* Vivimos en un mundo absolutamente tecnificado. Basta visitar cualquiera de nuestras casas, incluso aquellas de familias más modestas, económicamente hablando, para descubrir la abultada presencia de artefactos técnicos, un amasijo de cables y toda una gama de cargadores y baterías de diverso tipo. En la cocina, en el cuarto de estar, en el baño o en el dormitorio abundan los objetos de este tipo, por no decir en nuestros despachos u oficinas. Desde que nos levantamos hasta el reposo nocturno, todo depende de un cable, de un botón, ¡y de que haya cobertura!
* Que todo esto supone un avance, un logro y una conquista laboral, económica o social, a nadie se le oculta. Pero “no es oro todo lo que reluce”, o al menos, a mí no me lo parece. La técnica ha facilitado el trabajo del hombre, pero con el riesgo de volverlo menos humano. Lo que había de ser un instrumento en manos del señor se empieza a convertir en dueño de éste último, al que corre el riesgo de hacer su esclavo. No son pocos los que, incapaces de crear con esfuerzo, se sienten derrotados cuando falta la corriente eléctrica, o el ordenador calcula más despacio de lo deseado. Porque esa es otra: el imperio de la técnica nos ha sometido al poder de la prisa, de la inmediatez de una resolución que no se puede hacer esperar. Si los aparatos electrónicos facilitan numerosas tareas, puede que terminen por comerse nuestro espacio vital, los ámbitos de la vida más íntima o familiar.

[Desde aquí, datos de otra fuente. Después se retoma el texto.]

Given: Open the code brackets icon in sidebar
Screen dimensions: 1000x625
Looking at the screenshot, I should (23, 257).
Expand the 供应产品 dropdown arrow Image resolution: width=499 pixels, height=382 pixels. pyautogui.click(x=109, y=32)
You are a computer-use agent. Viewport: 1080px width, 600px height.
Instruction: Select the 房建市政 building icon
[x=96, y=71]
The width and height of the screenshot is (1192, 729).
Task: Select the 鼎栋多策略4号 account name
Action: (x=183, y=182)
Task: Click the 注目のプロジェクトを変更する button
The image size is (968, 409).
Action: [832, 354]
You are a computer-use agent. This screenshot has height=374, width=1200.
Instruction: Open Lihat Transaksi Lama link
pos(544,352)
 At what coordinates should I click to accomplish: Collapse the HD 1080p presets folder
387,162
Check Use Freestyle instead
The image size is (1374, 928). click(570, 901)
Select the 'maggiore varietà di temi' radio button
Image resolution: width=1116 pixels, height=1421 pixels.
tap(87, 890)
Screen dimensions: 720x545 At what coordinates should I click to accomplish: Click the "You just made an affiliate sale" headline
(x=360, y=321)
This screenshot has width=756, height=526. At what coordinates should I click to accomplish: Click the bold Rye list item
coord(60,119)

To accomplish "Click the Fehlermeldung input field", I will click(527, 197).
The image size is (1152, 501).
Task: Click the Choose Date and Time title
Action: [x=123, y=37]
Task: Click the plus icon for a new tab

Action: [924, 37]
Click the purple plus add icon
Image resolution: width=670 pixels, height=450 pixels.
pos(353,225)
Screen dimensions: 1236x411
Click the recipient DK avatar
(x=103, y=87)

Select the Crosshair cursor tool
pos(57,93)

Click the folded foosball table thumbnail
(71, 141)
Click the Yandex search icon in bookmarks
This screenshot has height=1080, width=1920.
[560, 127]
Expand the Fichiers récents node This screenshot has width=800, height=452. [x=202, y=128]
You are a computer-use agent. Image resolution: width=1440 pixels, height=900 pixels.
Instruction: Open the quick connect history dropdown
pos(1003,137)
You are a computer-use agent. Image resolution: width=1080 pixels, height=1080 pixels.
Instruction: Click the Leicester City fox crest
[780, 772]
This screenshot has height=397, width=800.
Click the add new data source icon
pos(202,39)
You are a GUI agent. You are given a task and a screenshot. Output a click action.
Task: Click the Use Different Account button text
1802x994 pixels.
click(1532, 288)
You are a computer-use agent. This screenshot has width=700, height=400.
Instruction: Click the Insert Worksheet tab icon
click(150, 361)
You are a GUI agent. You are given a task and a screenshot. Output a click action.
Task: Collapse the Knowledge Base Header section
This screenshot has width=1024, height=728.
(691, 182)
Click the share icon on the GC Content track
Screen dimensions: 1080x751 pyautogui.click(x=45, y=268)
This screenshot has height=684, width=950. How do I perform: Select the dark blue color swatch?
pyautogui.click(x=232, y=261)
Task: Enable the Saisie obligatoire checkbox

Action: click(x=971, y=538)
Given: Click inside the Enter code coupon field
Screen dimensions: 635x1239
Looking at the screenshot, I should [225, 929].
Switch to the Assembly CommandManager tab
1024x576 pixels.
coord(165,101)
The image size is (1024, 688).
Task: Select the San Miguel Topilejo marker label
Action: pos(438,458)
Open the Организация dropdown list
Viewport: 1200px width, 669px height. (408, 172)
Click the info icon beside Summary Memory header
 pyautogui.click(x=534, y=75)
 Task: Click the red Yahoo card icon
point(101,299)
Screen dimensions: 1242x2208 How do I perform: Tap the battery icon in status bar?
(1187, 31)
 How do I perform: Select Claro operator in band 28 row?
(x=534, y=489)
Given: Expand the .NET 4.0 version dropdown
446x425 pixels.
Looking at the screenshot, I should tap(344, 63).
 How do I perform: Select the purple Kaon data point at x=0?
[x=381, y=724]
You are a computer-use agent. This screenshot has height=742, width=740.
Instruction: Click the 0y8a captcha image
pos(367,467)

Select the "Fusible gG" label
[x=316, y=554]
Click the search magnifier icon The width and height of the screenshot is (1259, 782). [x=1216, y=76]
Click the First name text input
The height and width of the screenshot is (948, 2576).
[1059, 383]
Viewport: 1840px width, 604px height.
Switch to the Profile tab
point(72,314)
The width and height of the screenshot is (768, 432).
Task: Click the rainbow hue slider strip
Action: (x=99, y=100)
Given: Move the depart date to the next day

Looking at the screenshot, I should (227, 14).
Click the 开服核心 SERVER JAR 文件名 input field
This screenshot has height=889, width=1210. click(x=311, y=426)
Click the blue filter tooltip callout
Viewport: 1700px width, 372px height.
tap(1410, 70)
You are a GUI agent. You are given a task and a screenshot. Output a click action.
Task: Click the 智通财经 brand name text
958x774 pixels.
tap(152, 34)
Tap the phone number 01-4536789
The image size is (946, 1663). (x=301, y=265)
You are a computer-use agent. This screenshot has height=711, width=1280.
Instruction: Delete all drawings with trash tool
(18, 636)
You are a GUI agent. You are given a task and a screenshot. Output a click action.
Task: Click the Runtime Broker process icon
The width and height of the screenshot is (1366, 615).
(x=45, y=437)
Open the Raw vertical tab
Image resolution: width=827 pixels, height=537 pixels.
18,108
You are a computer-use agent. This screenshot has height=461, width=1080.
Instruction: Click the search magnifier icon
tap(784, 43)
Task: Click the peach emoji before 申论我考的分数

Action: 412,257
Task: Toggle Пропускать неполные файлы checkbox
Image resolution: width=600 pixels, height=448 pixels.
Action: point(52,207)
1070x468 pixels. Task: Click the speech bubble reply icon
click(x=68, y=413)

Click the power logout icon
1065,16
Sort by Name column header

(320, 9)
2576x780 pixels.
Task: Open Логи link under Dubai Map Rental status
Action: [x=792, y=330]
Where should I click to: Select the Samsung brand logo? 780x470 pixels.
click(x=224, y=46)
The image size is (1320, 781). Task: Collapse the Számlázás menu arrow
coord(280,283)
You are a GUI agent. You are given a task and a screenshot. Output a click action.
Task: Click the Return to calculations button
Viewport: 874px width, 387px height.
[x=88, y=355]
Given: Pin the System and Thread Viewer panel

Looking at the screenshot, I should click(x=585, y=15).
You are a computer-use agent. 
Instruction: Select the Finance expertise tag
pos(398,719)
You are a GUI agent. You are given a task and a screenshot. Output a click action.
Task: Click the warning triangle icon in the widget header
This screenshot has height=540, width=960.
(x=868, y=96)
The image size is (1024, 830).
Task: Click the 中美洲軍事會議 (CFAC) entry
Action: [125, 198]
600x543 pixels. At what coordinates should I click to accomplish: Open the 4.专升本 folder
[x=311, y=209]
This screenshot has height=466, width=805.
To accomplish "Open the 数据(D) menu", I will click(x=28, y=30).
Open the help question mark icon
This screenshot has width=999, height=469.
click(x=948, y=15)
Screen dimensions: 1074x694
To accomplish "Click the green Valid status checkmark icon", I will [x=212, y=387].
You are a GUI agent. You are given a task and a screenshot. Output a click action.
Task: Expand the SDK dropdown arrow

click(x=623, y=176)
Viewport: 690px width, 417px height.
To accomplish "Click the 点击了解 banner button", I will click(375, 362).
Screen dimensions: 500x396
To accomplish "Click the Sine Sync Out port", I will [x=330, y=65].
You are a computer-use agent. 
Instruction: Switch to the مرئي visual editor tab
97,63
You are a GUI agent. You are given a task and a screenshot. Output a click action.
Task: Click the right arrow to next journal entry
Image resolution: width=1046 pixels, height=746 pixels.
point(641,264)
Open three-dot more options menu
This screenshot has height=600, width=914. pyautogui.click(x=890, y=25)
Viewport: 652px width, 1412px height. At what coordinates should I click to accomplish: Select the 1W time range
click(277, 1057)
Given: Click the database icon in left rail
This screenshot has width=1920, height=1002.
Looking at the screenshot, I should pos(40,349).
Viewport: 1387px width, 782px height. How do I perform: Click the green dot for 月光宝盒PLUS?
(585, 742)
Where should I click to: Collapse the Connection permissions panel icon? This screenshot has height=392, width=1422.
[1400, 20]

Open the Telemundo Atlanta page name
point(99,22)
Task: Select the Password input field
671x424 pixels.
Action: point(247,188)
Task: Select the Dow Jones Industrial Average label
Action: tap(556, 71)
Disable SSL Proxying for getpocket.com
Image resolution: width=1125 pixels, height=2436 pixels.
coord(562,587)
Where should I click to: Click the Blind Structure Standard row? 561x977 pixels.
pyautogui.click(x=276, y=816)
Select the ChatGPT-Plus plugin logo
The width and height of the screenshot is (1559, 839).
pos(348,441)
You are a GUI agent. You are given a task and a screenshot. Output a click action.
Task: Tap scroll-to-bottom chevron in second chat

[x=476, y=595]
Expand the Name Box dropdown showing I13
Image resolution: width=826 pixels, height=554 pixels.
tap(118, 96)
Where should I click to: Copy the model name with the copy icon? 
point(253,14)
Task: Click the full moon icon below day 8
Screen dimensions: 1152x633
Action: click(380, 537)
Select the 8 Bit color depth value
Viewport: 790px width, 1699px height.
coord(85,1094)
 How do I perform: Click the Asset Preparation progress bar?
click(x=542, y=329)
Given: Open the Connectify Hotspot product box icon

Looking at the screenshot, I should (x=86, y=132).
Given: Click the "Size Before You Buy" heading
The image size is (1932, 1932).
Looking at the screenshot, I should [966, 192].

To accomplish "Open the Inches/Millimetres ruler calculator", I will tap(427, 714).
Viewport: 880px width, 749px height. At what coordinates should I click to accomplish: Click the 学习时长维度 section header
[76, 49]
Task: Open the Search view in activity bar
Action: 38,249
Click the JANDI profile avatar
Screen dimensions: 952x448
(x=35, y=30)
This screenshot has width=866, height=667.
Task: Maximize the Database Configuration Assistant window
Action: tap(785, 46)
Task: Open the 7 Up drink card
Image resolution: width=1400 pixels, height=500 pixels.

*En medio de este contexto social y cultural, no está de más afrontar las preguntas de siempre, aquellas que colocan al hombre ante lo más enigmático de sí mismo, aquellas que apuntan hacia lo más íntimo de su existencia temporal. El problema del humanismo, la cuestión humana y su alcance espiritual, tiene el peligro de disolverse deslumbrados –como estamos- por los inefables logros de la técnica. Digamos con las inquietantes palabras de Bernanos: “Un mundo que ha sido ganado por la técnica está perdido para la libertad”. Ciertamente es de esto de lo que se trata: de no perder la dignidad y la libertad humanas. En el campo de la bioética, de las comunicaciones o de la defensa militar, las cuestiones que se nos plantean son numerosísimas. No todo lo que técnicamente se puede hacer significa un auténtico avance ético y social para los pueblos, aunque siempre sea calificado como un progreso de verdad. Necesitamos abrazar de nuevo la cultura moral y el progreso material para no romper al hombre.
* Una de las consecuencias de nuestra vida, absolutamente invadida por la tecnología moderna, es que ya no pensamos –o que lo hacemos cada vez menos- sobre las grandes y eternas cuestiones de la humanidad. La máquina nos obliga a mirar lo que está cerca y no nos deja lanzar la mirada a lo lejos. El alma humana parece haberse debilitado, parece estar enferma de la peor de las dolencias. Se nos echa encima un árido materialismo, en detrimento del espíritu, y si nos acercamos a la naturaleza es, muchas veces, para abusar de sus recursos sin el menor respeto por sus leyes. Dios ya no es un problema porque, simplemente, se puede vivir sin esta hipótesis, molesta en el mejor de los casos, incómoda. No hay sitio –ni tiempo- para Dios en esta cultura del hacer. Los caminos que a él nos conducen se han perdido o, sencillamente, ignorado. Pero no se niega a Dios, sino que se vive sin contar con él. La ciencia ha derrotado a la Providencia, la previsión al poder de la oración. La religión se convierte en tradición cultural o folklórica, el arte en técnica más o menos plástica, la música en compraventa con derechos de autor, el cine en exhibición de cuerpos femeninos deslumbrantes, etc. Sabemos mucho de todo, lo podemos consultar y comprobar casi todo, pero nos desconocemos a nosotros mismos cada vez más.
* No se trata de demonizar todo cuanto de bueno nos aporta la ciencia aplicada a las diversas cuestiones técnicas o, como ha hecho alguno, de declarar una guerra a muerte a cuanto lleva el sello de la máquina y la tecnología. El problema no es la técnica en sí, sino el uso que de ella hacemos o en lo que nosotros la convertimos. Es cuestión, sencillamente, de llamar la atención contra la mecanización de la vida humana y la pérdida de aquellos valores que la hacen, precisamente, más noble y humana, en su dimensión individual o en sus aspectos sociales y comunitarios. No es la máquina, en sí, la que nos oprime, sino ese “hombre light” y hueco en su interior, desintegrado por dentro, el que se rinde a la cosificación. No olvidemos que lo primero es el hombre, pero considerado desde un humanismo integral. El hombre no es sólo un cuerpo material con unas necesidades básicas que cubrir. Dentro de su ser aloja una sed irreprimible que lo lleva a dilatar el horizonte de su esperanza hacia el pensamiento y el amor, hacia lo espiritual y lo cultural y, últimamente, hacia la eternidad.